Múltiples críticas recibió la declaración de Chile, Brasil, Argentina, Colombia y Paraguay en la que, junto con reafirmar su compromiso con el sistema interamericano de derechos humanos, piden respetar la autonomía de los Estados y conceder un margen de apreciación sobre cómo proteger esos derechos conforme a sus propios procesos democráticos.

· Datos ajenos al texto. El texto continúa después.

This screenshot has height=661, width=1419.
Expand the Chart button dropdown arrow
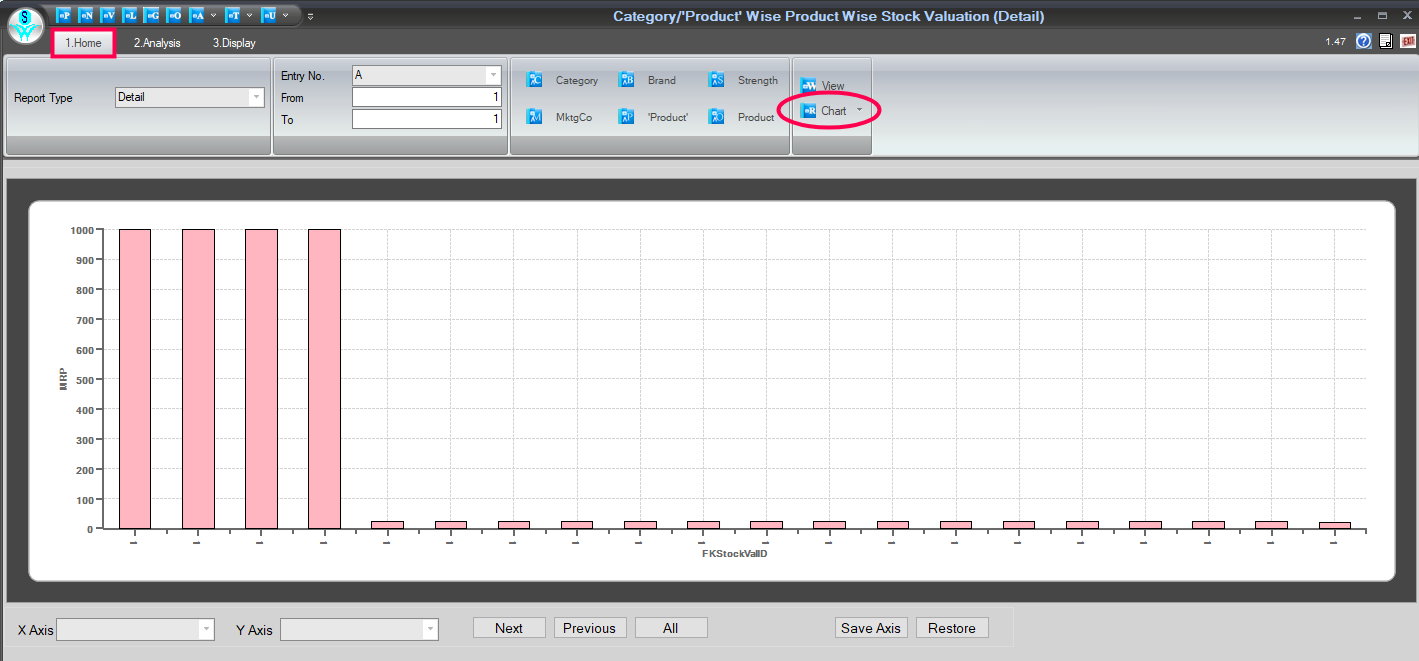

Mientras arreciaban las críticas, un hecho hablaba a las claras de que la declaración era certera. El Pleno de la Corte Suprema anunció que, en cumplimiento de un mandato de la Corte Interamericana (Corte IDH), declarará que varias condenas penales ejecutoriadas por delitos de violencia en La Araucanía “no pueden permanecer vigentes”. Sea lo que pueda significar esta insólita decisión, no hay duda de que prueba que la Corte está excediendo el rol que le confiere la Convención Americana de Derechos Humanos o Pacto de San José de Costa Rica, para imponer criterios morales e ideológicos con prescindencia de las políticas y leyes aprobadas por cada país.

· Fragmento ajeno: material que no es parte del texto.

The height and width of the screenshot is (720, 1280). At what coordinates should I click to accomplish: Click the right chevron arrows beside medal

No fue ese el espíritu del tratado ni funcionó así en sus primeros años. Pero en las últimas décadas la Corte ha asumido una posición crecientemente intrusiva y autoritaria. A pretexto de efectuar una interpretación “evolutiva” del tratado, crea derechos que no figuran en la Convención, como cuando condenó a Chile en el caso de la jueza Atala y sacó de la manga un inédito derecho a la orientación sexual.
La interpretación “evolutiva” permite sostener cualquier cosa, porque es el intérprete quien determina hacia dónde “evoluciona” la norma. No extraña que, sobre esa base, la Corte se permita fallar contra texto expreso. Afirmó —con el único voto en contra del juez chileno Vio Grossi— que si bien el Pacto declara que protege la vida desde “la concepción”, esta expresión significa ahora “implantación” del embrión en el útero.
Por si lo anterior fuera poco, la Corte pretende que la forma en que ella entiende la Convención obligue a todos los Estados, y que sus tribunales internos, en caso de encontrar leyes o normas que contradigan esa jurisprudencia, deben declararlas contrarias a la Convención. Es lo que ha dado en llamar “control de convencionalidad” —en remedo del control de constitucionalidad— y que últimamente ha extendido a sus opiniones consultivas, aunque en teoría no son vinculantes.
La Comisión, el órgano que presenta los casos a la Corte, no ha estado ajena a este intervencionismo. Ha usado los “acuerdos de solución amistosa” más allá de los términos excepcionales en que los contempla el tratado, y los ha transformado en mecanismos extorsivos para arrancar decisiones con merma de las instancias democráticas.
Este autoritarismo judicial se ve potenciado porque la Comisión y la Corte tienen como aliados en cada Estado a sectores políticos que comparten su ideario liberal-progresista. Una muestra de cómo funciona esta “coalición” es el acuerdo de solución amistosa que el gobierno chileno aceptó para aprobar el matrimonio “homosexual”. La denuncia fue hecha por el Movilh, y la Presidenta Bachelet, sin consulta al Congreso ni a la ciudadanía, suscribió el acuerdo con la Comisión, poniendo a Chile en la disyuntiva de, o aprobar esa ley o ser demandado como violador de derechos humanos.
Lo más preocupante es que la Corte ha comenzado a sostener que también puede pronunciarse sobre la vulneración de derechos económicos, a pesar de que la Convención los excluye como derechos exigibles. Nuestro sistema educacional, previsional y de salud, y sus reformas, quedarán bajo la lupa de estos organismos internacionales.
En este panorama, la declaración de los cinco Estados merece ser calificada de moderada y hasta de timorata. Lo que debieran hacer estos países es proponer una profunda modificación del Pacto de San José para que el sistema interamericano de derechos humanos recupere su subsidiariedad y sea integrado por juristas imparciales, que respeten las reglas y no las amañen para impulsar agendas político-partidistas.